Zo moeten drinkwaterbedrijven samen met de provincies inzichtelijk maken wat de toekomstige drinkwaterbehoefte is en hoe daarin kan worden voorzien. Waterschappen die nog te veel nutriënten lozen, moeten verplicht worden om bij de rioolwaterzuivering uiterlijk in 2027 een extra vierde zuiveringstrap toe te passen. En de zogenaamde watertoets bij ruimtelijke plannen moet meer gewicht krijgen.
Doorrekenen
Het gaat niet om nieuwe juridische instrumenten, benadrukt De Graeff. "Die zijn er wel, ze moeten alleen soms worden aangescherpt en beter worden toegepast. De vrijblijvendheid moet eraf."

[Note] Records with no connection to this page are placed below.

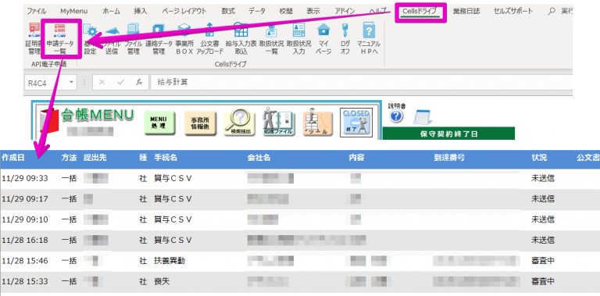Click the ログオフ key icon

(345, 38)
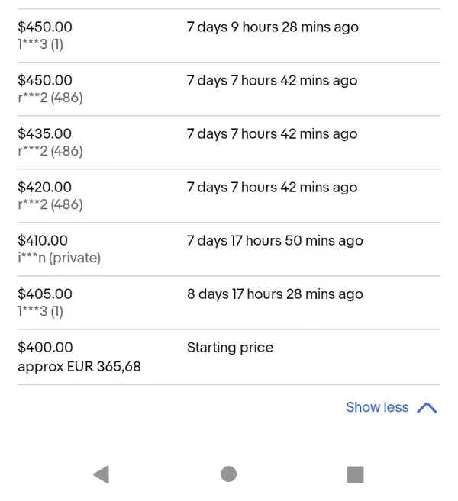The height and width of the screenshot is (501, 458).
Task: Click the Show less link
Action: pos(377,407)
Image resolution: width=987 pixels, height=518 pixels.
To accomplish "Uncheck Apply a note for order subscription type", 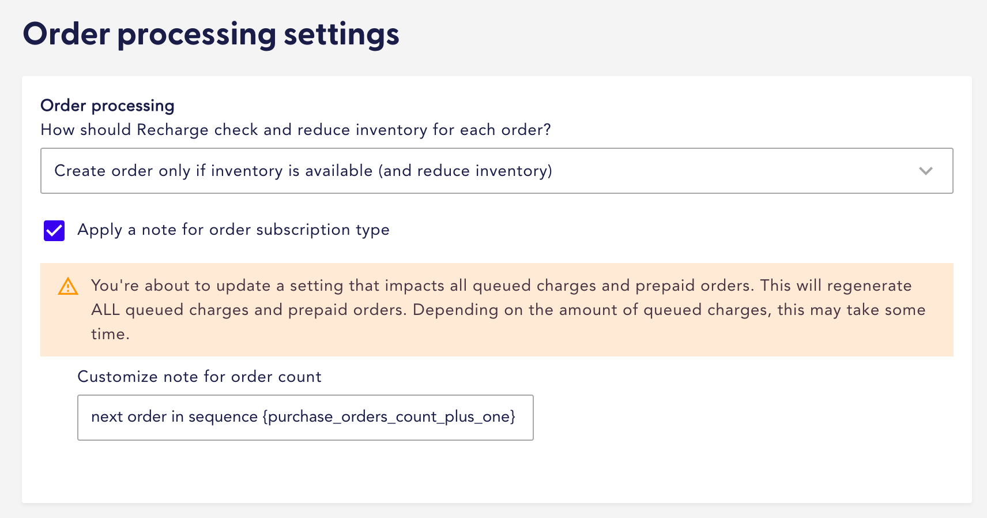I will (54, 230).
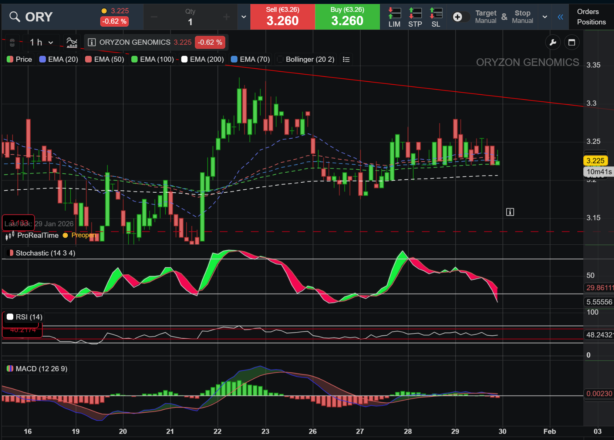Expand the quantity options dropdown arrow
This screenshot has width=614, height=440.
[244, 17]
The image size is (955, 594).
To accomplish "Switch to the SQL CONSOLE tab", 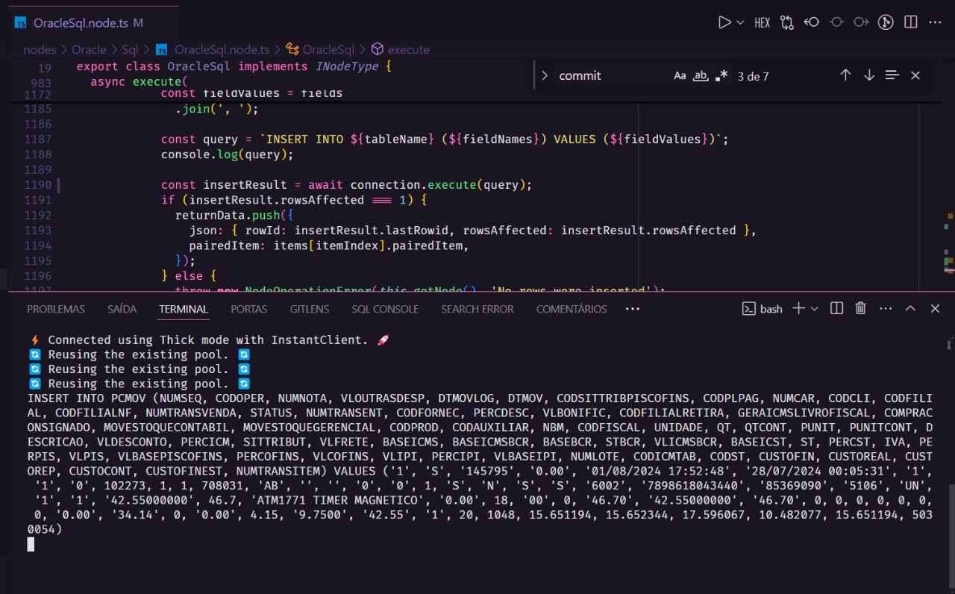I will [385, 309].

De laatste aanbeveling betreft het doorrekenen van alle huidige en voorgestelde maatregelen. Dat moet op nationaal niveau gebeuren en liefst nog voor de tussenevaluatie in 2024.
Als daaruit blijkt dat de KRW-doelen niet zullen worden gehaald, moet de minister vaststellen wat er nog aan extra maatregelen nodig is. "Met ons advies kan hij het impulsprogramma inhoud geven", meent Sluis.